**Task goal**
After locating the line with "Special offers [button] (641, 38)", reproduce that line and every one following it exactly, up to the end of the entries.

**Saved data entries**

--------------------------------------------------

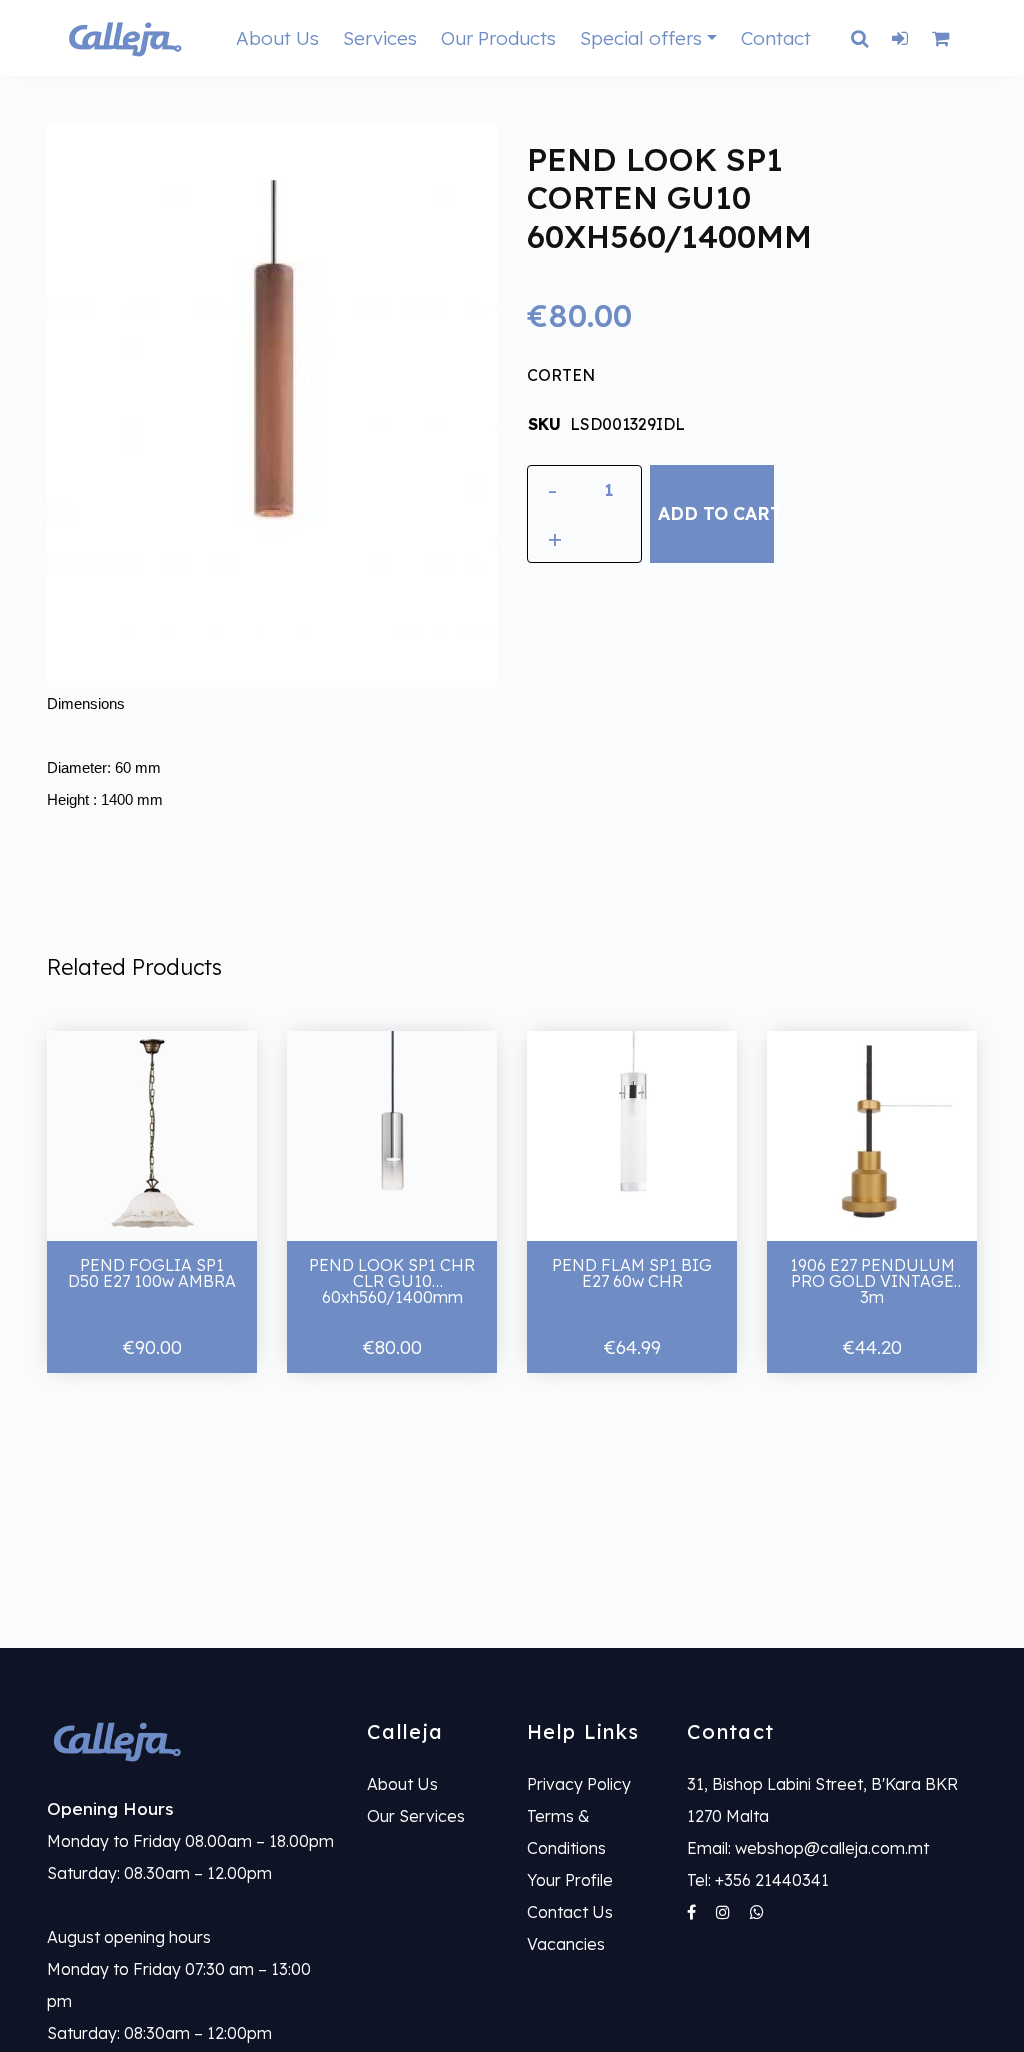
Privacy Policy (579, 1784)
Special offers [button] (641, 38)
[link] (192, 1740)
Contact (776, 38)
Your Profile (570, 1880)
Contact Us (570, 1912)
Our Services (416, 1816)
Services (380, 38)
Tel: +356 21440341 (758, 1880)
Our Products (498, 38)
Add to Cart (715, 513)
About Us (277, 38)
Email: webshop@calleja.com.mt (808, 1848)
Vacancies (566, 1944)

--------------------------------------------------

**Response**
Special offers [button] (641, 38)
[link] (192, 1740)
Contact (776, 38)
Your Profile (570, 1880)
Contact Us (570, 1912)
Our Services (416, 1816)
Services (380, 38)
Tel: +356 21440341 (758, 1880)
Our Products (498, 38)
Add to Cart (715, 513)
About Us (277, 38)
Email: webshop@calleja.com.mt (808, 1848)
Vacancies (566, 1944)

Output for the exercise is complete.